[Stored entries]
——————
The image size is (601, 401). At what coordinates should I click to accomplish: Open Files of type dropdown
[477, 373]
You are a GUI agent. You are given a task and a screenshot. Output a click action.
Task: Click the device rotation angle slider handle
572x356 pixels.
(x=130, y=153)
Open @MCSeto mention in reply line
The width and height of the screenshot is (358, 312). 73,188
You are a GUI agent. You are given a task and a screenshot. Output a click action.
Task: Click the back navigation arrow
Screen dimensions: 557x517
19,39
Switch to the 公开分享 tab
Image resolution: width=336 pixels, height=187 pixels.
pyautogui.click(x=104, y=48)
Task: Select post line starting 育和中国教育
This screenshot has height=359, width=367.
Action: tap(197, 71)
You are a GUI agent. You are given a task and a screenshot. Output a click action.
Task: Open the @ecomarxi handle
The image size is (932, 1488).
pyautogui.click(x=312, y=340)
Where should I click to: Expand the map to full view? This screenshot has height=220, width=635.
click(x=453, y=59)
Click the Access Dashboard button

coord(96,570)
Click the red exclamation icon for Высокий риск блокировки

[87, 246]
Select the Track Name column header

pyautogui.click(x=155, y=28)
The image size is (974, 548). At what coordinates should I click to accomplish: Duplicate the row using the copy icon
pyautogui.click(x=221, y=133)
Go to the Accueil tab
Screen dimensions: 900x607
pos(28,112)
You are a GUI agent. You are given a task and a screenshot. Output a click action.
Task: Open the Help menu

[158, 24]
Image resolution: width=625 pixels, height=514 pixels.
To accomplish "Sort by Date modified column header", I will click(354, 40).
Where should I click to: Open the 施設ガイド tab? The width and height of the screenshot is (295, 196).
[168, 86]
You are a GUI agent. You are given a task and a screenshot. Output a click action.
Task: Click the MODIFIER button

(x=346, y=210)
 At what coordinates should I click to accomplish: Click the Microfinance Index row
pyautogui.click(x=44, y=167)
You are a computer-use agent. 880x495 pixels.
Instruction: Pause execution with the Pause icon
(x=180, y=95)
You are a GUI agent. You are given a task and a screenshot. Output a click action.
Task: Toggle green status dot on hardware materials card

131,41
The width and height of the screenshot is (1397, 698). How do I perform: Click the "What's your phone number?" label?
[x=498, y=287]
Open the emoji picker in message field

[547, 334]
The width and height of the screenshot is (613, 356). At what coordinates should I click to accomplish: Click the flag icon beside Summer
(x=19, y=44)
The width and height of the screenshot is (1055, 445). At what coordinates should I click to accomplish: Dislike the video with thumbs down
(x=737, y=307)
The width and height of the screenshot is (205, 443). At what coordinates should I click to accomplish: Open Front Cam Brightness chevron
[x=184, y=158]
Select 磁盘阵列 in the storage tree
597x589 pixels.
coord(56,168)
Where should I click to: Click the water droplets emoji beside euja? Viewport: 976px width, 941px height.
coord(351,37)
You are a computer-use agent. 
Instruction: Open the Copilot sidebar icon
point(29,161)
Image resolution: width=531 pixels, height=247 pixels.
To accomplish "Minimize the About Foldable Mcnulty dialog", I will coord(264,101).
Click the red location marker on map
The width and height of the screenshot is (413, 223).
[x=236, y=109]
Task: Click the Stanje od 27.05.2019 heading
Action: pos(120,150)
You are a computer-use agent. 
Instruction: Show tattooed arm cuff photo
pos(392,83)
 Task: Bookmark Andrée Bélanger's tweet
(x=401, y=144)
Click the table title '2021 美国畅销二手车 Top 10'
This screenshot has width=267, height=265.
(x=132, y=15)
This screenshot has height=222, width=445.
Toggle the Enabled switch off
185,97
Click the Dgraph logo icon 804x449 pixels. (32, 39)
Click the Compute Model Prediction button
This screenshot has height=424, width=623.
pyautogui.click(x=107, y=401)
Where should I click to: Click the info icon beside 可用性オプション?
——————
### PROBLEM TO SOLVE:
Each record above needs to be reproduced exactly as written.

### SOLUTION TO THIS TASK:
The image size is (601, 401). At what coordinates should I click to accomplish: Open Files of type dropdown
[477, 373]
You are a GUI agent. You are given a task and a screenshot. Output a click action.
Task: Click the device rotation angle slider handle
572x356 pixels.
(x=130, y=153)
Open @MCSeto mention in reply line
The width and height of the screenshot is (358, 312). 73,188
You are a GUI agent. You are given a task and a screenshot. Output a click action.
Task: Click the back navigation arrow
Screen dimensions: 557x517
19,39
Switch to the 公开分享 tab
Image resolution: width=336 pixels, height=187 pixels.
pyautogui.click(x=104, y=48)
Task: Select post line starting 育和中国教育
This screenshot has height=359, width=367.
Action: tap(197, 71)
You are a GUI agent. You are given a task and a screenshot. Output a click action.
Task: Open the @ecomarxi handle
The image size is (932, 1488).
pyautogui.click(x=312, y=340)
Where should I click to: Expand the map to full view? This screenshot has height=220, width=635.
click(x=453, y=59)
Click the Access Dashboard button

coord(96,570)
Click the red exclamation icon for Высокий риск блокировки

[87, 246]
Select the Track Name column header

pyautogui.click(x=155, y=28)
The image size is (974, 548). At what coordinates should I click to accomplish: Duplicate the row using the copy icon
pyautogui.click(x=221, y=133)
Go to the Accueil tab
Screen dimensions: 900x607
pos(28,112)
You are a GUI agent. You are given a task and a screenshot. Output a click action.
Task: Open the Help menu

[158, 24]
Image resolution: width=625 pixels, height=514 pixels.
To accomplish "Sort by Date modified column header", I will click(354, 40).
Where should I click to: Open the 施設ガイド tab? The width and height of the screenshot is (295, 196).
[168, 86]
You are a GUI agent. You are given a task and a screenshot. Output a click action.
Task: Click the MODIFIER button

(x=346, y=210)
 At what coordinates should I click to accomplish: Click the Microfinance Index row
pyautogui.click(x=44, y=167)
You are a computer-use agent. 880x495 pixels.
Instruction: Pause execution with the Pause icon
(x=180, y=95)
You are a GUI agent. You are given a task and a screenshot. Output a click action.
Task: Toggle green status dot on hardware materials card

131,41
The width and height of the screenshot is (1397, 698). How do I perform: Click the "What's your phone number?" label?
[x=498, y=287]
Open the emoji picker in message field

[547, 334]
The width and height of the screenshot is (613, 356). At what coordinates should I click to accomplish: Click the flag icon beside Summer
(x=19, y=44)
The width and height of the screenshot is (1055, 445). At what coordinates should I click to accomplish: Dislike the video with thumbs down
(x=737, y=307)
The width and height of the screenshot is (205, 443). At what coordinates should I click to accomplish: Open Front Cam Brightness chevron
[x=184, y=158]
Select 磁盘阵列 in the storage tree
597x589 pixels.
coord(56,168)
Where should I click to: Click the water droplets emoji beside euja? Viewport: 976px width, 941px height.
coord(351,37)
You are a computer-use agent. 
Instruction: Open the Copilot sidebar icon
point(29,161)
Image resolution: width=531 pixels, height=247 pixels.
To accomplish "Minimize the About Foldable Mcnulty dialog", I will coord(264,101).
Click the red location marker on map
The width and height of the screenshot is (413, 223).
[x=236, y=109]
Task: Click the Stanje od 27.05.2019 heading
Action: pos(120,150)
You are a computer-use agent. 
Instruction: Show tattooed arm cuff photo
pos(392,83)
 Task: Bookmark Andrée Bélanger's tweet
(x=401, y=144)
Click the table title '2021 美国畅销二手车 Top 10'
This screenshot has width=267, height=265.
(x=132, y=15)
This screenshot has height=222, width=445.
Toggle the Enabled switch off
185,97
Click the Dgraph logo icon 804x449 pixels. (32, 39)
Click the Compute Model Prediction button
This screenshot has height=424, width=623.
pyautogui.click(x=107, y=401)
Where should I click to: Click the info icon beside 可用性オプション?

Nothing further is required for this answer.